Il prossimo 4 novembre, l’ex CEO di FTX Sam Bankman-Fried difenderà le sue argomentazioni davanti alla Corte d’appello nel tentativo di ottenere una riduzione della pena. Facciamo il punto della situazione.
Sam Bankman-Fried sarà ascoltato il 4 novembre nell’ambito del suo ricorso in appello
Il 28 marzo 2024 è stata emessa la sentenza per Sam Bankman-Fried (SBF), ovvero una pena detentiva di 25 anni per i suoi reati finanziari con FTX e Alameda Research.
L’interessato ha presentato ricorso contro la sua condanna e sarà ascoltato il prossimo 4 novembre per presentare le sue argomentazioni. Infatti, la Corte d’appello degli Stati Uniti per il secondo circuito ha condiviso giovedì una nota al riguardo:

Lo scorso marzo, SBF è stato trasferito alla prigione federale di Terminal Island. Durante tutto il processo, nel mese di novembre 2023, aveva giocato la carta dell’ignoranza e dell’errore di gestione, di fronte a tutte le accuse mosse contro di lui. Ciò non è tuttavia bastato a convincere la giuria, che ha ritenuto che le prove presentate e le testimonianze dei suoi ex soci fossero sufficienti a dimostrare la sua colpevolezza.

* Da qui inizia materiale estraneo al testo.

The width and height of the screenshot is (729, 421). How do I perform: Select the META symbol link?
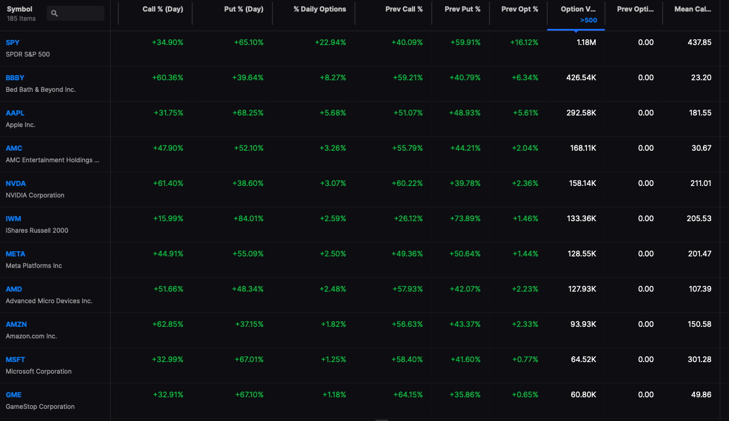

In una richiesta di appello presentata un anno fa, gli avvocati di Sam Bankman-Fried hanno sostenuto in un documento di 102 pagine che il loro cliente era stato “presunto colpevole prima ancora di essere incriminato”.
Da allora, SBF si è anche distinto in diverse occasioni. Lo scorso febbraio è arrivato al punto di concedere un’intervista in carcere al quotidiano The Sun attraverso tre sessioni telefoniche di 15 minuti. In questa intervista ha persino affermato che “FTX non è mai stata insolvente e non è mai fallita”, così come Alameda Research, e che le società “hanno sempre avuto abbastanza soldi per onorare tutti i loro obblighi ».
Allo stesso tempo, ha spiegato di essere una vittima politica, mentre a gennaio circolavano voci secondo cui i suoi genitori stavano valutando la possibilità di presentare una richiesta di grazia presidenziale a Donald Trump.
Pertanto, l’udienza imminente potrebbe segnare una nuova svolta in questo caso che ha già avuto grande risonanza mediatica. Se la sua difesa si rivelerà convincente, il miliardario caduto in disgrazia potrebbe riuscire a ottenere una riduzione della pena. Per saperne di più, bisognerà attendere ancora qualche mese.